The problem still existed that there was no real definition of what a second is, so in the 1940’s the first official definition of a second was “1/86,400 of a mean solar day”. A decade later, researchers observed that the Earth’s rotation is not consistent to provide an accurate standard unit of time, so the second definition of a second was born - the fraction 1/31,556,925.9747 of the year 1900. This definition again was short lived due to the invention of the first atomic clock, which provided the most accurate and complex method of measuring one second - irradiating a caesium- 133 atom and measuring how many times it would move from a ground state to an excited state, which was 9,192,631,770 times. This particular atom always provided the same outcome every time it was irradiated, and therefore could be accurately relied upon to be the new standard of timekeeping. In 1967, the third and final definition of one second became “the duration of 9,192,631,770 periods of the radiation corresponding to the transition between the two hyperfine levels of the ground state of the caesium-133 atom.”

DATA SHOWN.
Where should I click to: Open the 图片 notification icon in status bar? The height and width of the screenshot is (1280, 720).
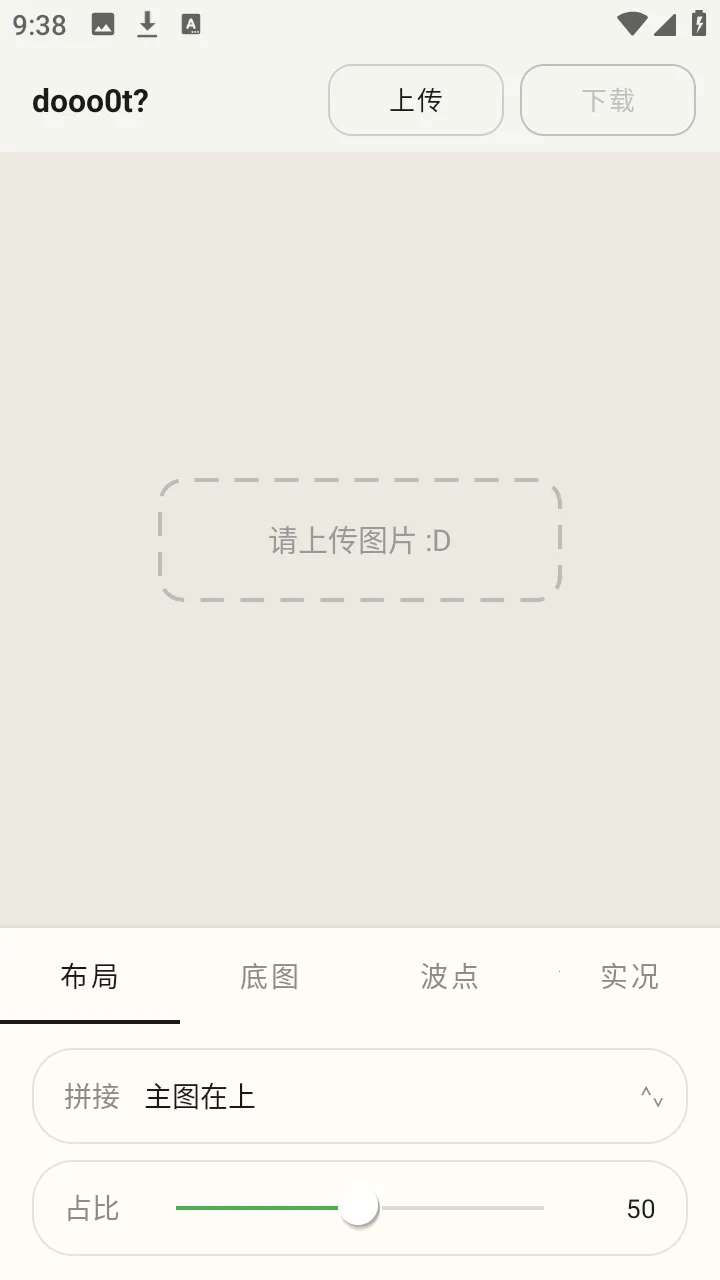101,23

WHAT THIS TASK INVOLVES.
Write the next part of the passage on how the second came to be defined, picking up after its final sentence.

ANSWER BELOW.
Now there was a consistent measurement of one second, which meant that time could be mapped out and divided up accordingly. Every computer and smartphone clock synchronises with the atomic clocks to ensure accuracy and precision, and most people will use the time stated on their phones or computers to set digital or analog clocks in their homes. So if you have ever wondered which clock is the most accurate to go off, the answer is most likely the smartphone in your pocket.

 


 

So what can we actually take away from all of this? From the ground level, you don’t need to understand the exact mathematics, physics, theories and methodologies explained, but more so the fact that humankind had discovered a problem thousands of years ago, and have consistently worked together to solve the problem. The problem of measuring time is arguably one of the oldest scientific problems to date, and continues to provide questions for the future generations to come. So the next time you look at a clock, let it be a subtle reminder of our journey through time and the failures and successes of countless brilliant minds, which might offer a greater appreciation for clock making and horology.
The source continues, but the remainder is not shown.